> **Your assignment**
Go line by line through the entries and show those that hold the string "Anda".

[Stored data entries]
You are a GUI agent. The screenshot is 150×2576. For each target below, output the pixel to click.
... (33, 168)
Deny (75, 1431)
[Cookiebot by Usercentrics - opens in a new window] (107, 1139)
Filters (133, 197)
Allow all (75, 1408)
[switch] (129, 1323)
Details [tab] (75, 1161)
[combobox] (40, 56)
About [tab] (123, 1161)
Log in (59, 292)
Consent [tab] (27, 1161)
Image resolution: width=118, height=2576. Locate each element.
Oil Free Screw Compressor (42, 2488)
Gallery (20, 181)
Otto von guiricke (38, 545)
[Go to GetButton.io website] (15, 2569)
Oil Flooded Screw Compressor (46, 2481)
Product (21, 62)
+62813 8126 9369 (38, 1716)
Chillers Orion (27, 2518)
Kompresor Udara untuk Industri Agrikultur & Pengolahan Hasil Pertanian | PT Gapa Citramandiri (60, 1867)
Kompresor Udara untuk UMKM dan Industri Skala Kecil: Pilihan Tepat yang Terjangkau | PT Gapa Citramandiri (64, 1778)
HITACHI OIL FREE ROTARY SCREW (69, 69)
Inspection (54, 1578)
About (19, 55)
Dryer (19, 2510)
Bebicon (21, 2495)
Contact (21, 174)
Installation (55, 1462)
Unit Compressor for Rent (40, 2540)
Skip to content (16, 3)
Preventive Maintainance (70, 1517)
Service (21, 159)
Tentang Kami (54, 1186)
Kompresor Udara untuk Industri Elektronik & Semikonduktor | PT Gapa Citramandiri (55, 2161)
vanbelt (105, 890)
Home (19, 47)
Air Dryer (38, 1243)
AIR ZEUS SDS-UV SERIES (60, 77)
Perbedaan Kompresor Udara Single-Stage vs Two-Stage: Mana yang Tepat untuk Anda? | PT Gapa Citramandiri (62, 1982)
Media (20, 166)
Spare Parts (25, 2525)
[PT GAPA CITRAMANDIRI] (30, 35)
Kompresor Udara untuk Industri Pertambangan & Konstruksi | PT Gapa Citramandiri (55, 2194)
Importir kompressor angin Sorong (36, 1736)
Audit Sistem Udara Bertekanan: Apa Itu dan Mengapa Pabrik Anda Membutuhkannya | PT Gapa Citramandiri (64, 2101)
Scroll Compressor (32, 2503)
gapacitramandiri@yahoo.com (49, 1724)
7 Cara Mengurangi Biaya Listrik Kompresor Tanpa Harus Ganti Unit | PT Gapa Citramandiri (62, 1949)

> **Response**
Perbedaan Kompresor Udara Single-Stage vs Two-Stage: Mana yang Tepat untuk Anda? | PT Gapa Citramandiri (62, 1982)
Audit Sistem Udara Bertekanan: Apa Itu dan Mengapa Pabrik Anda Membutuhkannya | PT Gapa Citramandiri (64, 2101)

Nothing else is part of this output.